Following the credit crisis of 2008, Basel III was published which required banks to maintain proper leverage rations and meet certain minimum capital requirements. It saw the minimum Common Equity Tier 1 capital rise up to 4.5% which would restrict a bank’s lending activity. Bank capital requirements had also significantly reduced their profitability.

Slow response time

The amount of red tape that an individual would have to go through in order to borrow from a bank can see the entire process take 3-6 months. On the other hand peer-to-peer platforms are much more nimble allowing faster completion times. Relendex for example typically has loans live for up to 3 weeks, with many loans closing much sooner.

Banks also use the same process regardless of loan size. So whether an individual is looking to borrow £500,000 or £3,000,000, they are subject to the same amount of paperwork. Thanks to the wonders of technology, online lending platforms have the benefit of being ‘open’ 24/7.

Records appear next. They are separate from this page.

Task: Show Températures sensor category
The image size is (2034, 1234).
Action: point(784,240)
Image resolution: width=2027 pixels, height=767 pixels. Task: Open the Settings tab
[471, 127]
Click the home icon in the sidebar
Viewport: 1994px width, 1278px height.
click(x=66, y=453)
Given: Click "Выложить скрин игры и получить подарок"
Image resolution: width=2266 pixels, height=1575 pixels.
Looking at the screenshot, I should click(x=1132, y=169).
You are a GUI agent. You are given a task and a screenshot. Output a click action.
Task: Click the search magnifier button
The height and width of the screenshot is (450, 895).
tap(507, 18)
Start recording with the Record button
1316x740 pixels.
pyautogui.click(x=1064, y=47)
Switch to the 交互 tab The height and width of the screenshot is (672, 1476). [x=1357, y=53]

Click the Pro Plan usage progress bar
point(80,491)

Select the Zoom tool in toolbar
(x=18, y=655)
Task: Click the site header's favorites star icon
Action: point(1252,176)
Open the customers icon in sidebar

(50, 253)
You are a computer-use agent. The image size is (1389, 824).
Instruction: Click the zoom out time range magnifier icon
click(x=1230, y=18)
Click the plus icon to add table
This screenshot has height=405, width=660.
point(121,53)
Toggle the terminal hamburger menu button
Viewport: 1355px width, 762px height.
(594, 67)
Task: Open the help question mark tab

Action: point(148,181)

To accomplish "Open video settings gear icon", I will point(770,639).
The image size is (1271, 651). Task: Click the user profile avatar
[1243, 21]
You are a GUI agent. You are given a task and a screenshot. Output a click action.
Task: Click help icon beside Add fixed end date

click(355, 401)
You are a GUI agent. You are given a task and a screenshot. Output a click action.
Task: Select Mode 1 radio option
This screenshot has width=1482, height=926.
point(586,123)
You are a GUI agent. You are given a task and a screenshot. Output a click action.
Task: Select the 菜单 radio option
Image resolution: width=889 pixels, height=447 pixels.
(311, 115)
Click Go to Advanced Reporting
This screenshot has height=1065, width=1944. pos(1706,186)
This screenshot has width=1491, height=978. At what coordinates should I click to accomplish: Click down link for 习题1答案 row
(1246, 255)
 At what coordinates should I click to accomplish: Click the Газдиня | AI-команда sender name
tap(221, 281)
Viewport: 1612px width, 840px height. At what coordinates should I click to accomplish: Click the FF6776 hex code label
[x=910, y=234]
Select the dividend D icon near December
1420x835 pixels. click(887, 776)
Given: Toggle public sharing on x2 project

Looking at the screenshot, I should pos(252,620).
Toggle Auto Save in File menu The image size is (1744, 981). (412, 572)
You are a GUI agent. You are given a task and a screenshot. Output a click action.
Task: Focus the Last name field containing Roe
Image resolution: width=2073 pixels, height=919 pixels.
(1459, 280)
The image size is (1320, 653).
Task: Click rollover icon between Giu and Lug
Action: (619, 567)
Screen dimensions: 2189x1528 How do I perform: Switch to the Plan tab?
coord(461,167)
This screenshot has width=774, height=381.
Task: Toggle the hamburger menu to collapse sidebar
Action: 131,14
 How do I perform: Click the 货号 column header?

Alternative finance platforms also benefit investors

Platforms offer great value to their investors resulting from - better models and underwriting, which in turn led to higher acceptance rates, better marketing and lower customer acquisition costs, more loans and more data. Funding Circle’s CEO Samir Desai CBE said that “In terms of return on equity, European banks achieved about 8% whereas platforms are achieving huge returns- Rightmove at 2,410% and Funding Circle over 1,000%.”

With banks being reticent to lend, it makes a strong argument for non-bank providers to the real economy.